4. Implementation Modalities and Extensions

Four-channel bilateral control systems have been demonstrated on:

• Multi-DOF torque-controlled manipulators (e.g., CRANE-X7, Phantom Omni/3-DOF haptic devices) (Liao et al., 2018, Inami et al., 28 Feb 2025, Yamane et al., 12 Oct 2025, Yamane et al., 8 Jul 2025)
• Human-in-the-loop FES-controlled finger joints (bidirectional teleoperation via sliding-mode stimulation) (Hasegawa et al., 2018)
• Distributed-parameter hyperbolic PDEs (with four independent boundary actuators and distributed kernel transformations for stability) (Sun et al., 2024)
• Secure/cyber-physical implementations using homomorphic encryption for both signals and controller parameters, ensuring no plaintext control data is exposed over the network or to potential insider threats (Takanashi et al., 2023)

Decoupled scaling in the Cartesian domain allows the parameters governing dynamics—stiffness, damping, and wrench reflection—to be independently tuned along translational/rotational axes, granting high operability even for kinematically mismatched or scaled configurations (Yamane et al., 12 Oct 2025).

Practical four-channel systems include multi-robot/multilateral extensions, such as Motion ReTouch, where high-speed demonstrations are post-processed and edited in both position and force domains, with multilateral force trajectories directly modifiable during replay (Inami et al., 28 Feb 2025).

5. Performance Metrics, Passivity, and Stability

Empirical studies emphasize key performance indices:

• Force-tracking error in free motion and contact (often $<$0.1 Nm for state-of-the-art observers vs. 0.4–0.5 Nm for classical methods) (Liao et al., 2018)
• Position-tracking accuracy, e.g., $|q_m - q_s|<$0.005 rad RMS (Liao et al., 2018), $<$2 mm translation error and $<$0.02 rad orientation error in scaled Cartesian control (Yamane et al., 12 Oct 2025)
• Hardness discrimination (accurate transmission of soft/hard contact) (Takanashi et al., 2023)
• Human-in-the-loop tracking (free-finger teleoperation with 2–4 deg RMS error in FES-driven tasks) (Hasegawa et al., 2018)
• Task-level success rates; e.g., with Motion ReTouch, test-tube transfer success rose from 0/10 (naive replay at $3\times$ speed) to 10/10 after force trajectory editing (Inami et al., 28 Feb 2025)

Stability and passivity are established under Lyapunov (ISS) arguments and careful gain selection, ensuring both position and force channels are globally asymptotically stable (Liao et al., 2018, Inami et al., 28 Feb 2025, Yamane et al., 12 Oct 2025).
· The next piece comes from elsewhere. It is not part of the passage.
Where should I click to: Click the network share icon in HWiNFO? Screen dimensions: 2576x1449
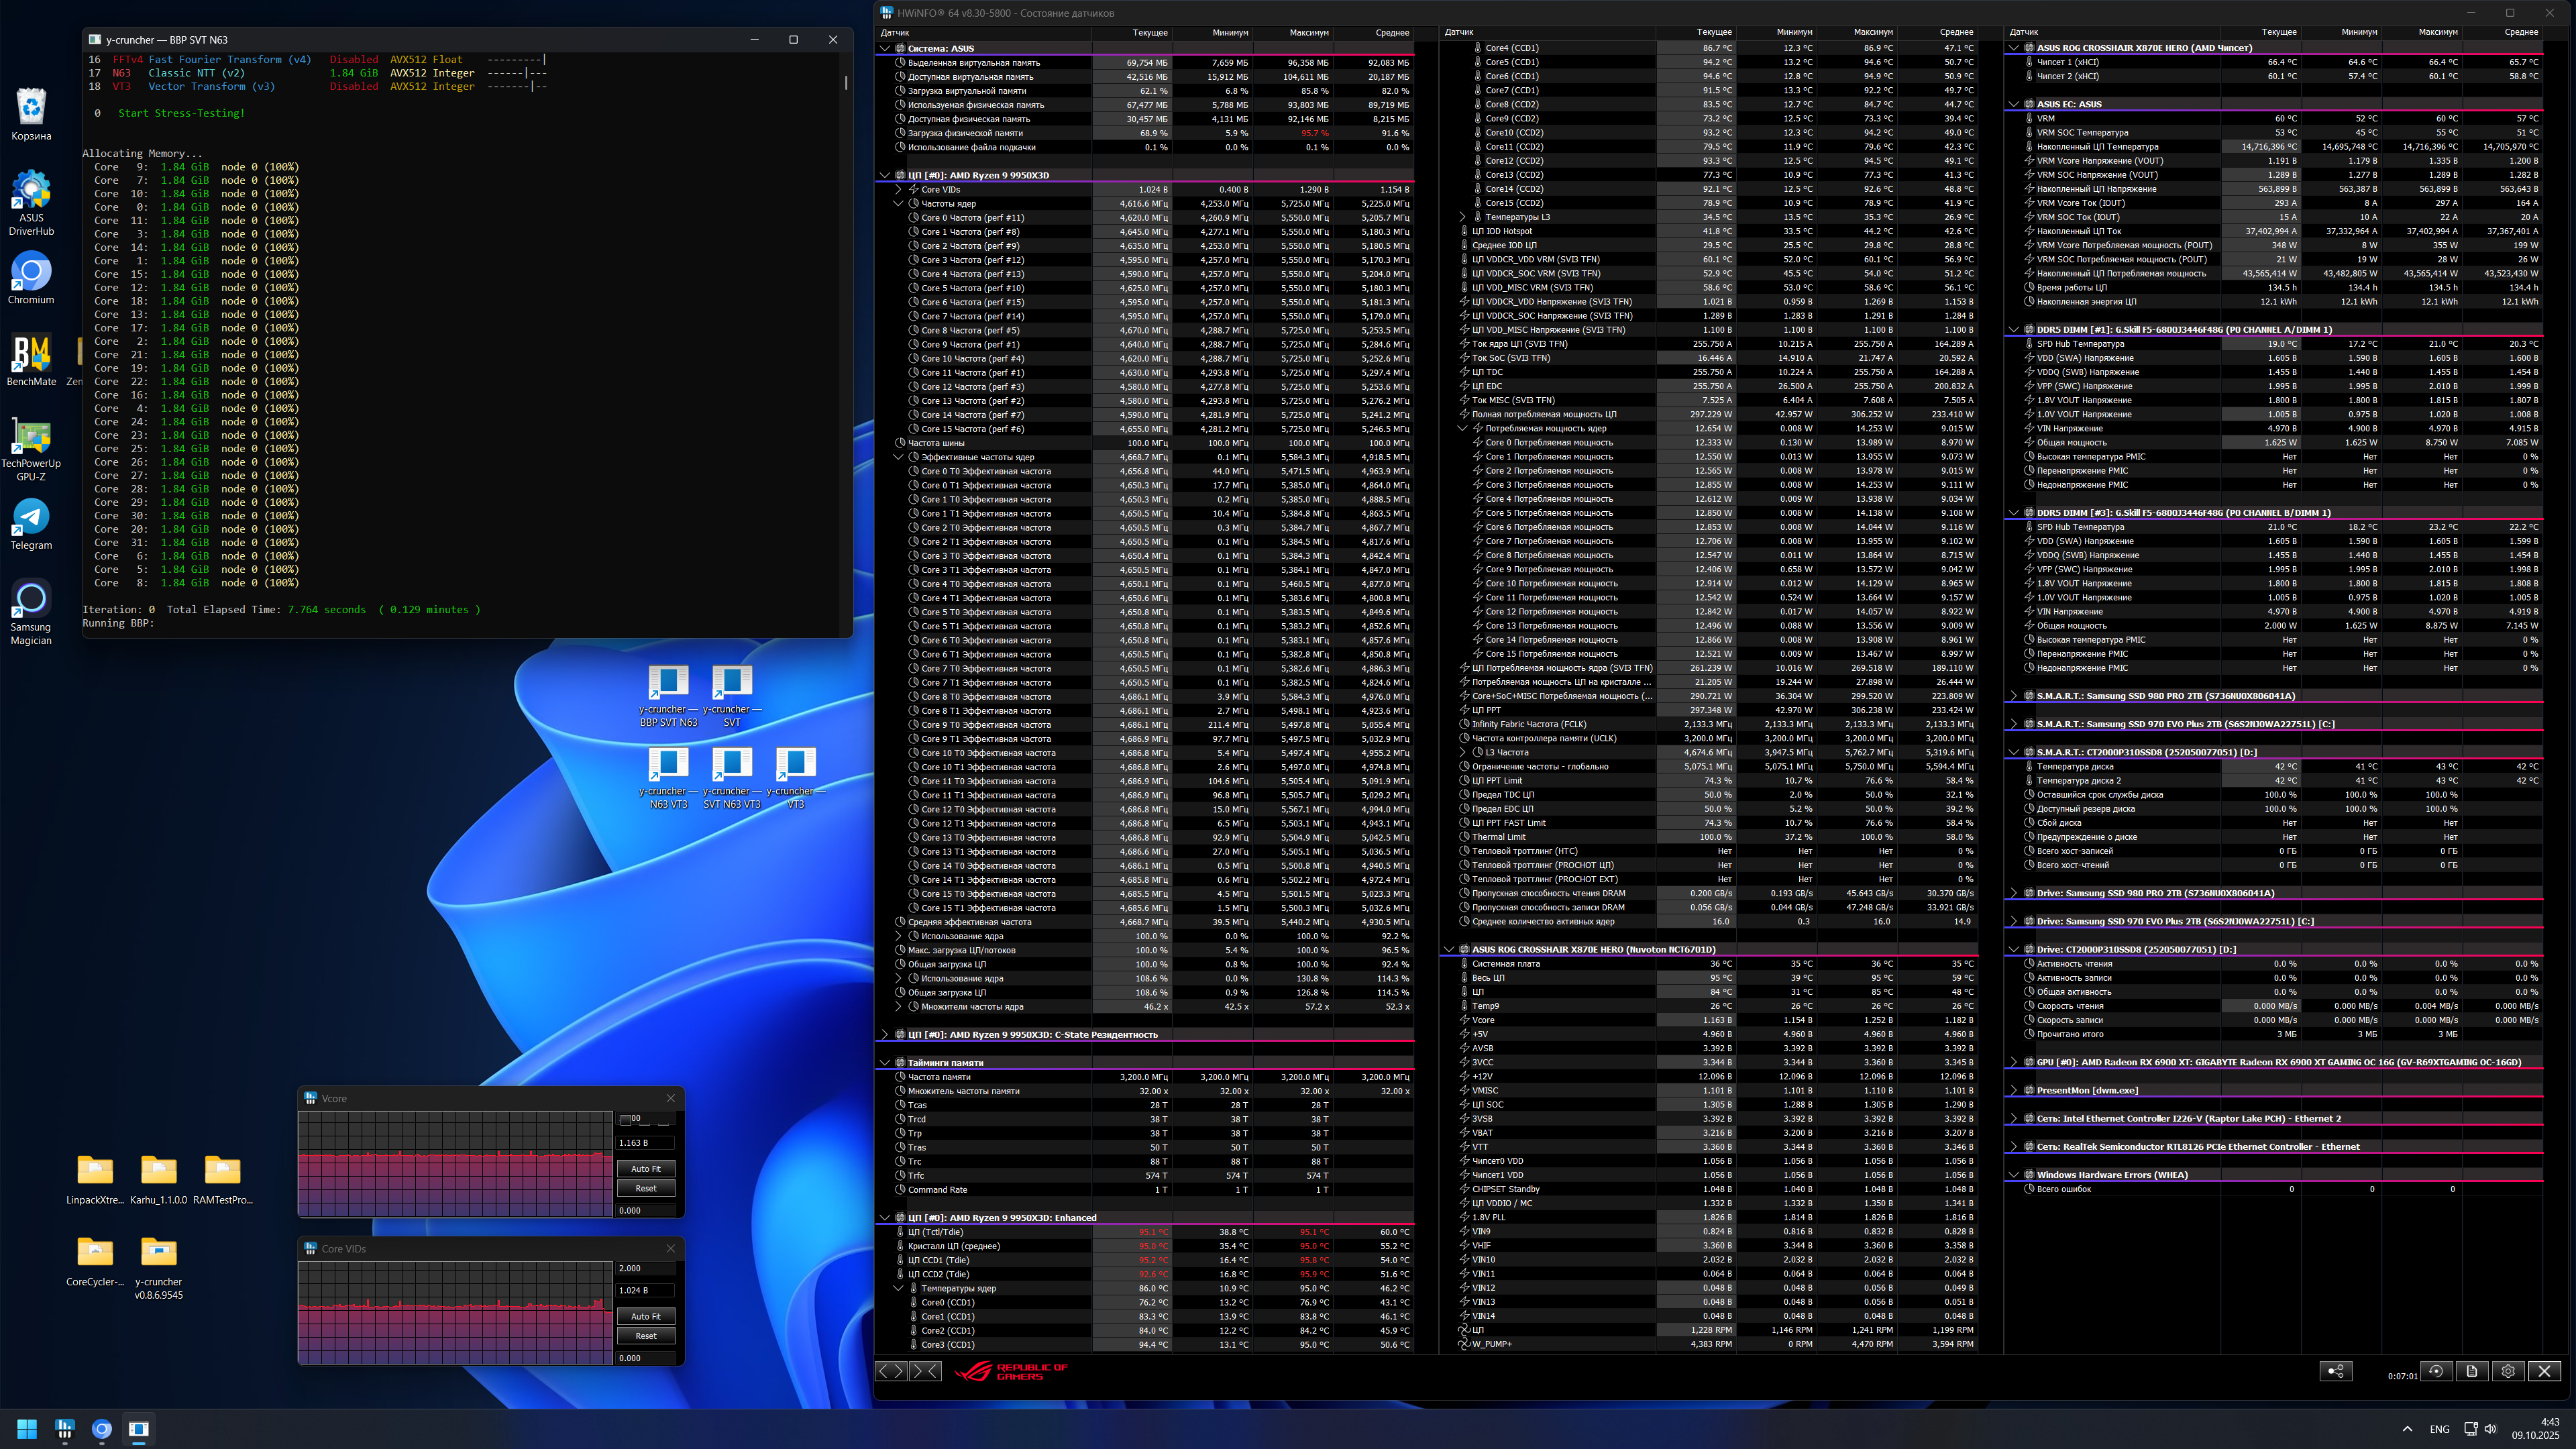(x=2335, y=1371)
For Cartesian scaling, independent channel decoupling is achieved, and block-diagonal gain choices guarantee no cross-axis coupling or instability.
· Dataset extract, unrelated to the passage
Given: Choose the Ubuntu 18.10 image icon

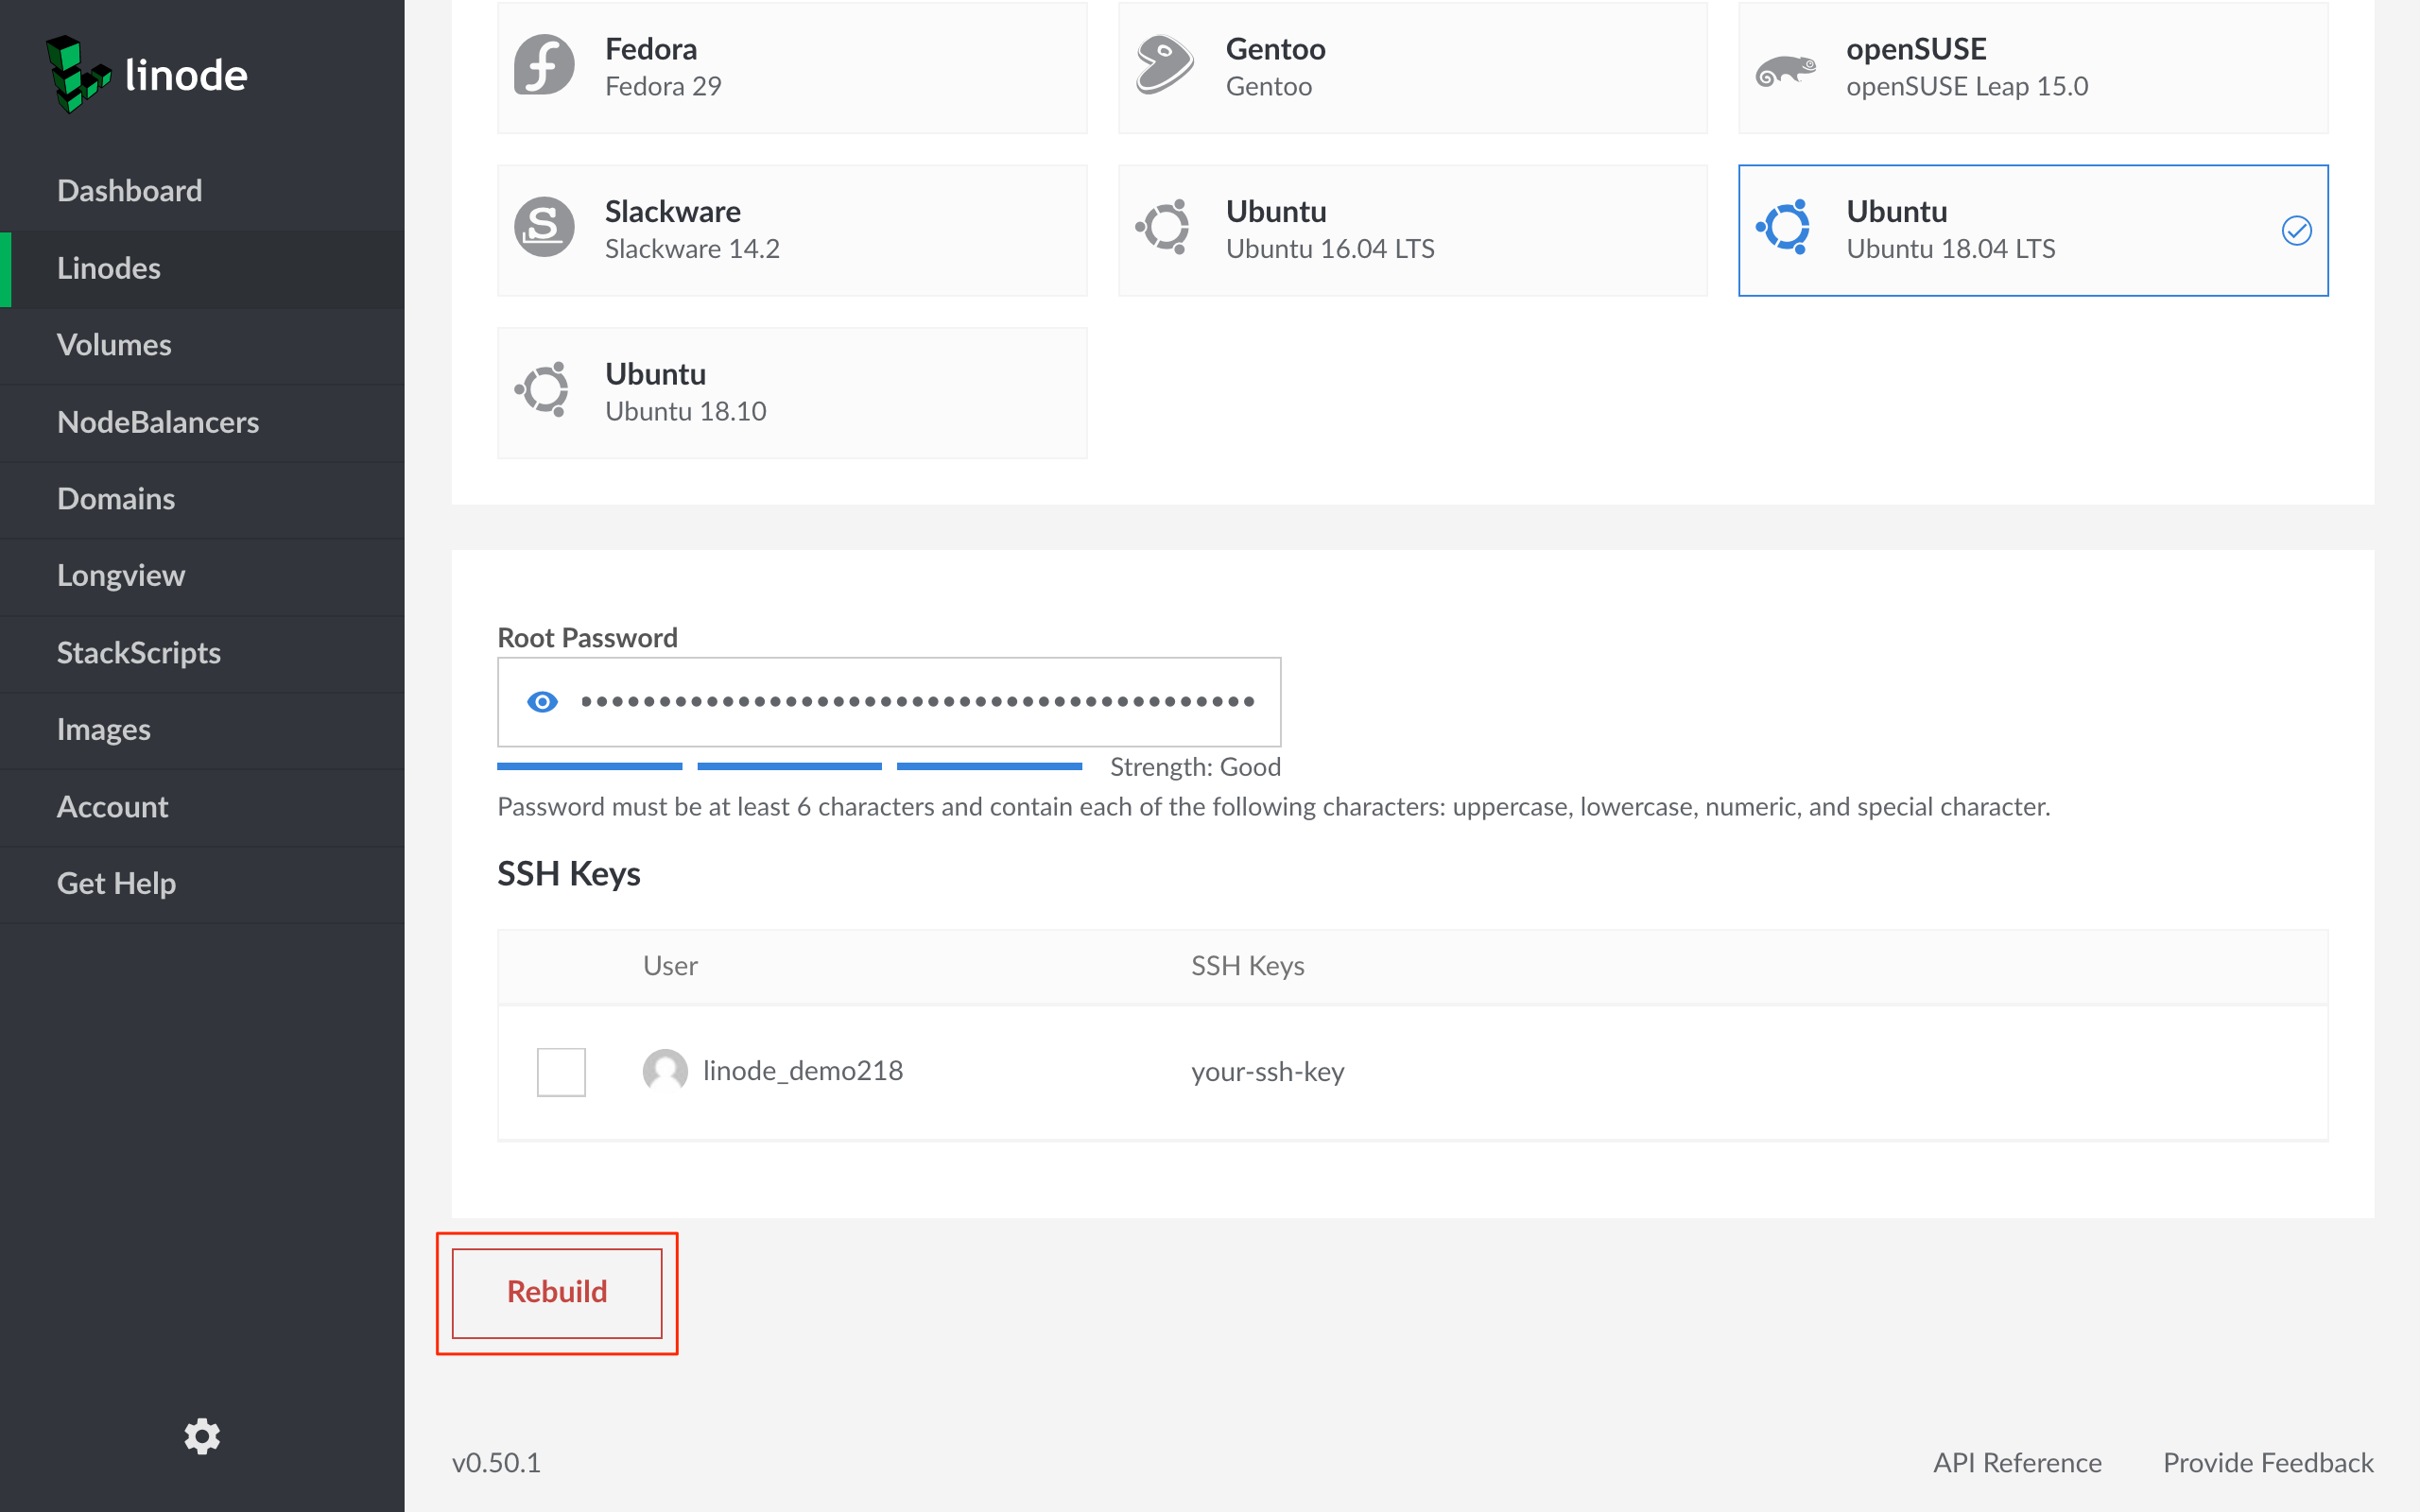Looking at the screenshot, I should coord(544,390).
6. Applications, Limitations, and Future Directions

Four-channel bilateral control underpins advanced telemanipulation in:

• High-fidelity robot-assisted manufacturing, contact-rich operation, and tele-surgical tasks (Yamane et al., 12 Oct 2025, Inami et al., 28 Feb 2025)
• Haptic feedback and dexterous teleoperation with or without direct force sensors, including on low-cost arms (Yamane et al., 8 Jul 2025)
• Secure remote operation under privacy constraints, extending to encrypted/plausibly deniable telemanipulation (Takanashi et al., 2023)
• Human-to-human and human-robot bilateral interaction via FES (Hasegawa et al., 2018)
• Distributed parameter (e.g., pipeline, transmission line) stabilization using boundary four-channel control (Sun et al., 2024)

Challenges include the need for robust observer tuning in the presence of unmodeled dynamics, management of communication delays and packet loss (especially in encrypted implementations), accurate state estimation for heterogeneous or uncertain manipulators, adaptive or intelligent control laws to handle varying operator/environment dynamics, and hardware constraints (e.g., actuator bandwidth, misalignment in FES pads) (Hasegawa et al., 2018, Takanashi et al., 2023).

Future research directions highlight the integration of time-delay compensation in encrypted control, extension of multilateral/multi-DOF architectures, fully homomorphic controller execution, and coupling with learning-from-demonstration pipelines to further automate and personalize teleoperated task performance (Inami et al., 28 Feb 2025, Yamane et al., 8 Jul 2025, Yamane et al., 12 Oct 2025).